[start of Input data]
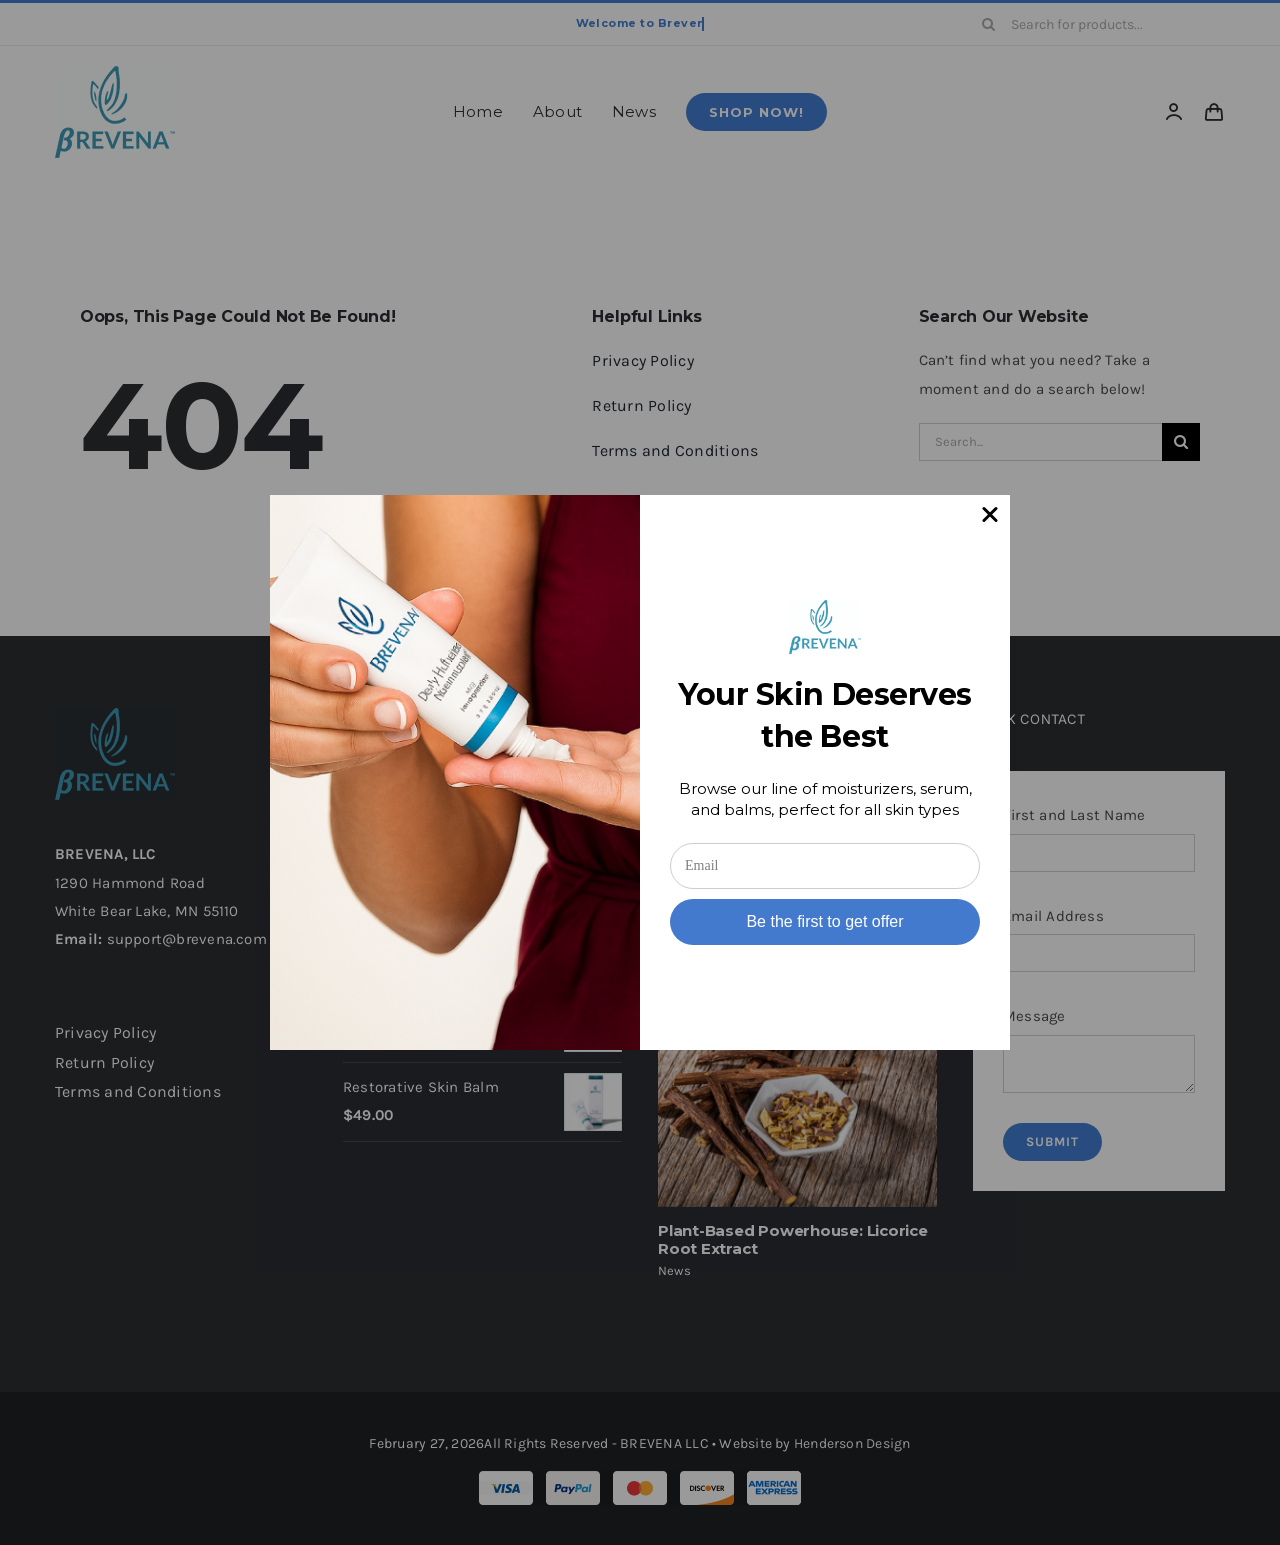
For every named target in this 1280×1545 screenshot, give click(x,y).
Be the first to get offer (824, 921)
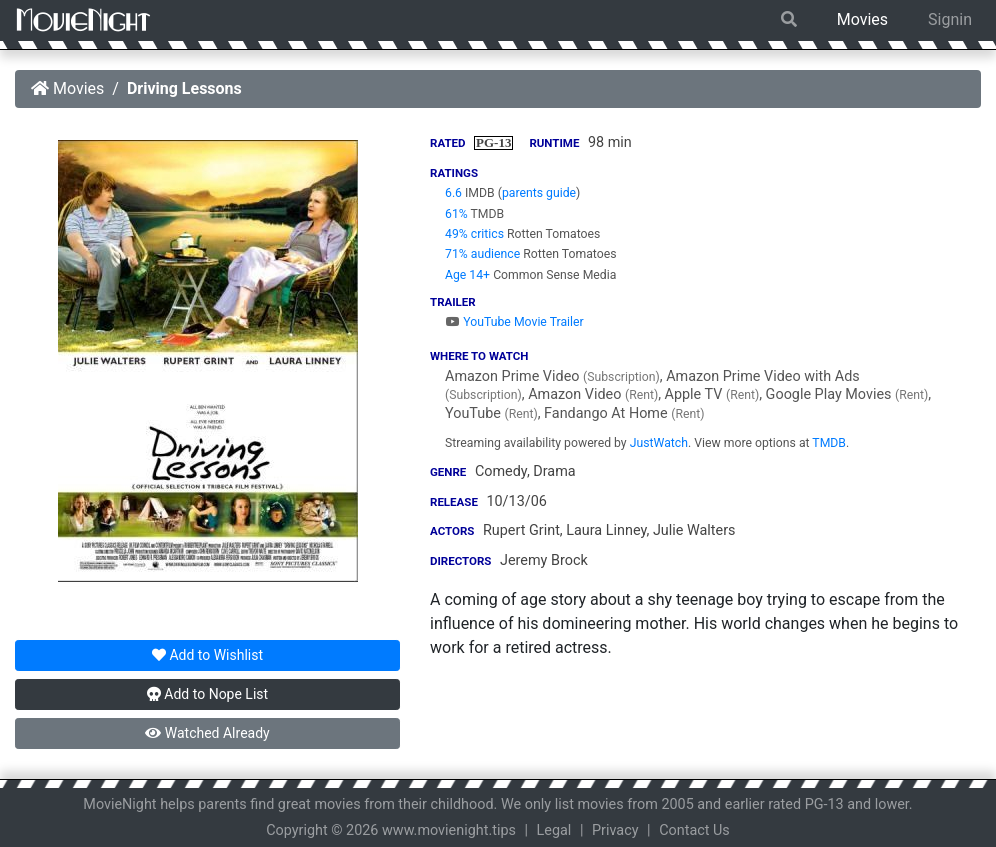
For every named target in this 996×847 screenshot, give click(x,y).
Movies (862, 19)
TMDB (829, 443)
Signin (950, 19)
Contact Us (694, 830)
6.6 (453, 193)
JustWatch (659, 443)
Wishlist (207, 655)
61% (456, 214)
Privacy (615, 830)
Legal (554, 830)
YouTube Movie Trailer (514, 322)
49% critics (474, 234)
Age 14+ (467, 275)
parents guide (539, 193)
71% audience (482, 254)
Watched (207, 733)
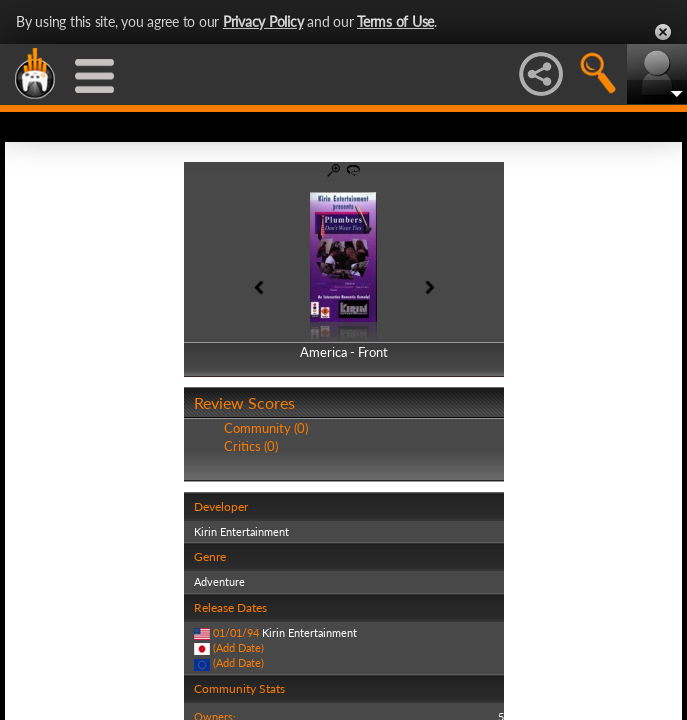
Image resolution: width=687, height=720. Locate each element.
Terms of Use (395, 21)
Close (663, 32)
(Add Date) (238, 647)
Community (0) (266, 428)
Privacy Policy (263, 21)
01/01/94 (236, 632)
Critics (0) (251, 446)
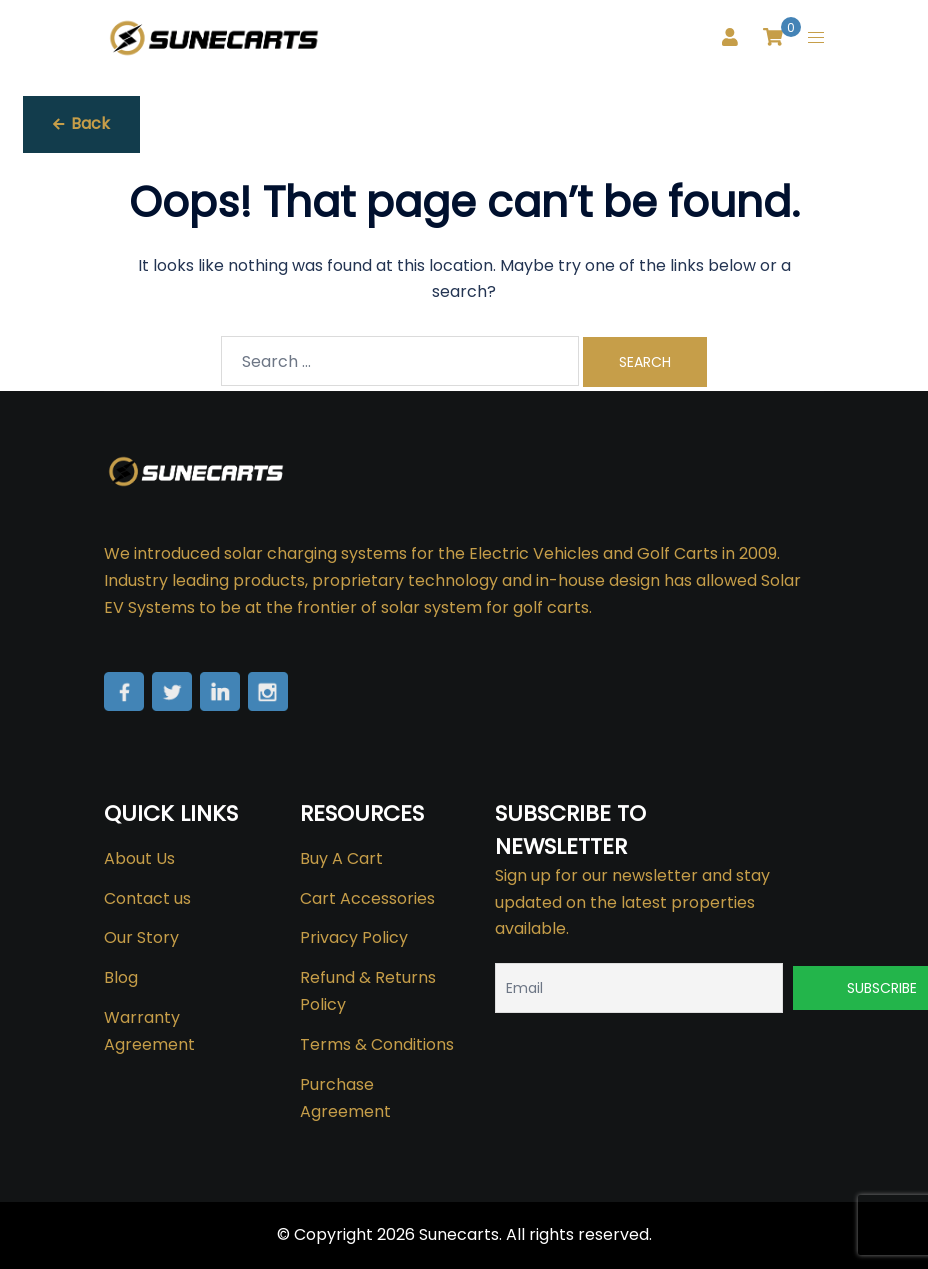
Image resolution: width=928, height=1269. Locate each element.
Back (81, 123)
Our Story (141, 937)
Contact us (147, 898)
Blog (121, 977)
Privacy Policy (354, 937)
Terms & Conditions (377, 1044)
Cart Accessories (367, 898)
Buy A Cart (341, 858)
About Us (139, 858)
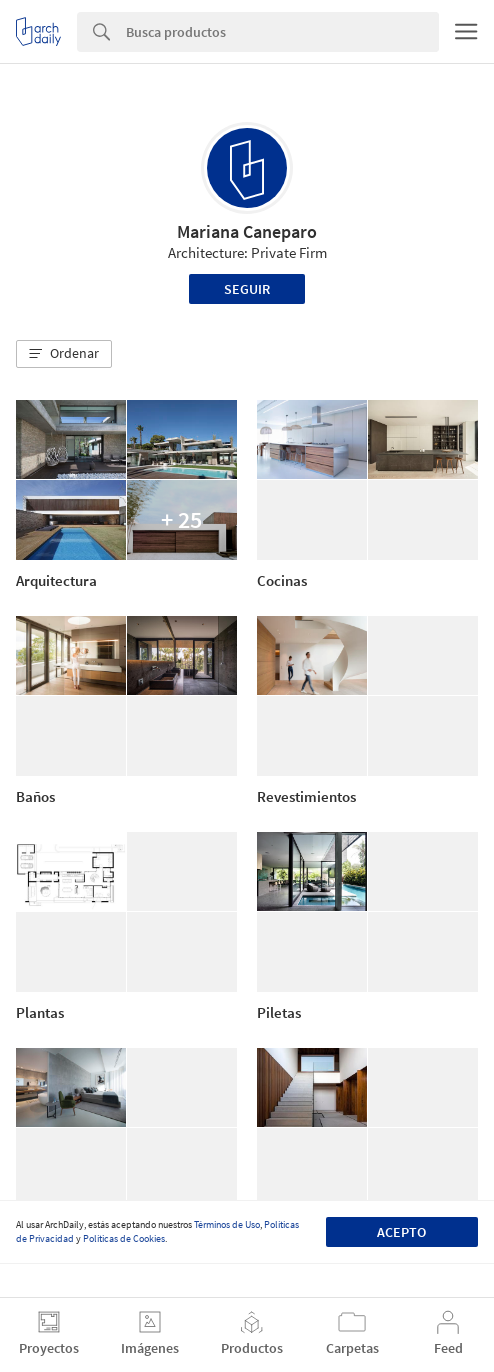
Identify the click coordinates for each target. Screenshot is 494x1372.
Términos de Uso (227, 1224)
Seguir (247, 289)
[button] (64, 354)
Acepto (401, 1232)
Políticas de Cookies (124, 1238)
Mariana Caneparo (247, 231)
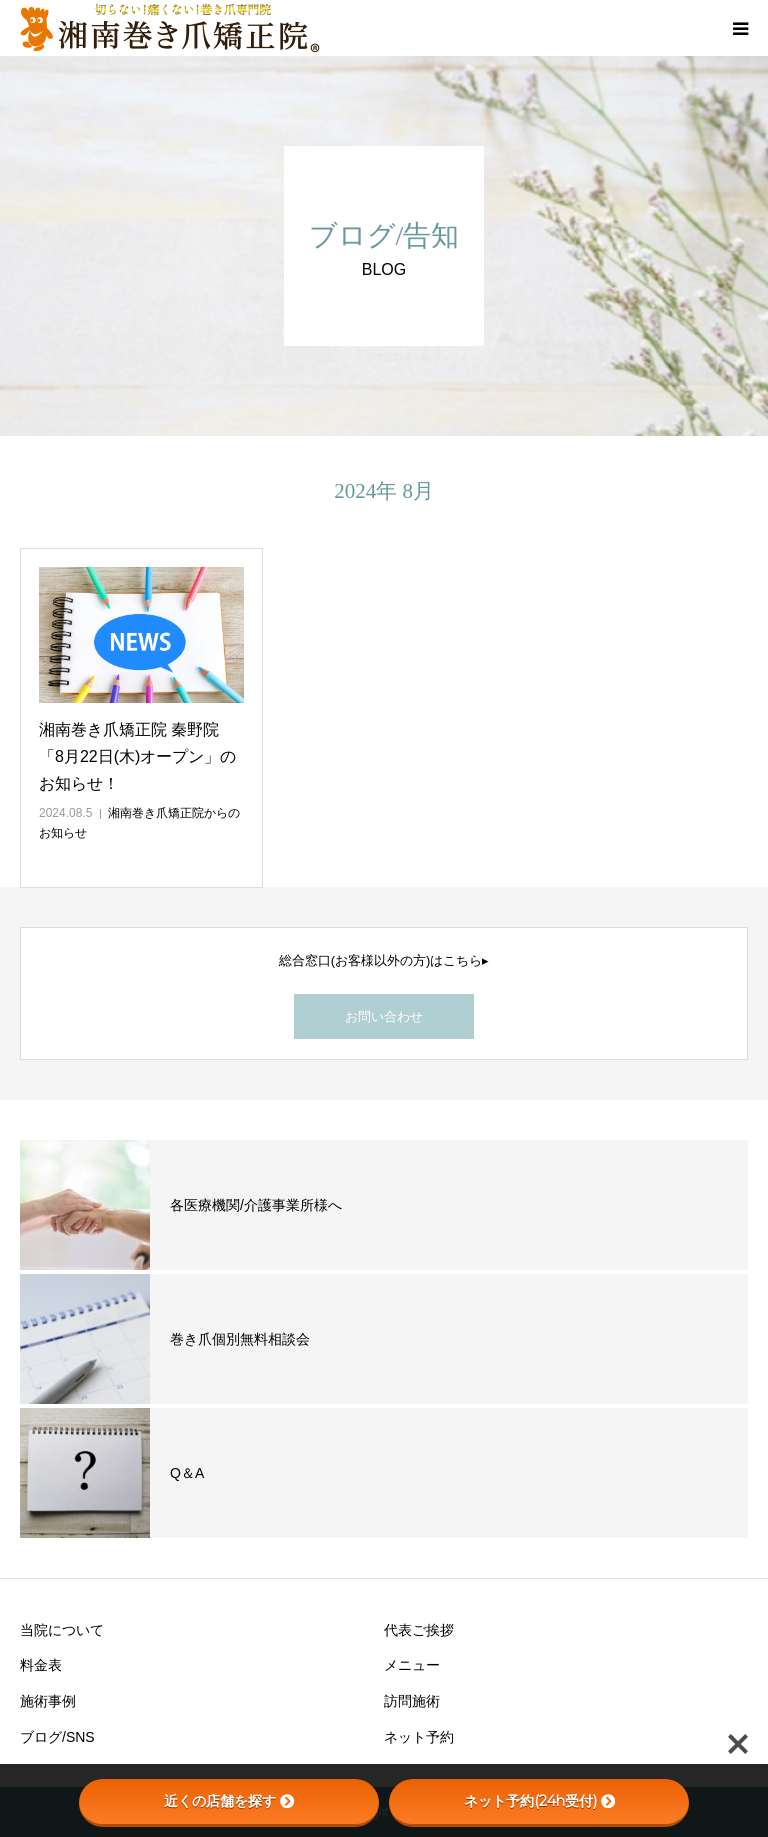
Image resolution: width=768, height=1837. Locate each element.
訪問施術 (412, 1701)
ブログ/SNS (57, 1737)
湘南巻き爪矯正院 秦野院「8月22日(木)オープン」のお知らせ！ (137, 756)
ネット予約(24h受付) (539, 1801)
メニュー (412, 1665)
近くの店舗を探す (229, 1801)
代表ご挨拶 (419, 1630)
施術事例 (48, 1701)
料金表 (41, 1665)
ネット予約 (419, 1737)
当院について (62, 1630)
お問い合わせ (384, 1016)
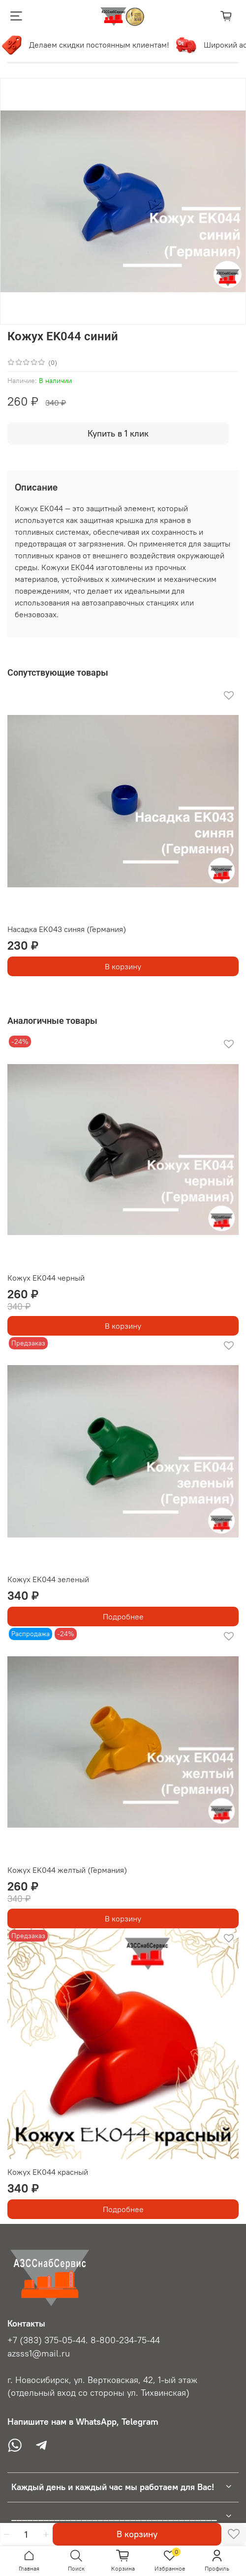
[end of Input data]
Pick out each line above that contains the word "element" and copy it.

**Task solution**
Image resolution: width=687, height=720. Locate each element.
Image resolution: width=928, height=1269. Locate each element.
Image resolution: width=768, height=1837. Locate each element.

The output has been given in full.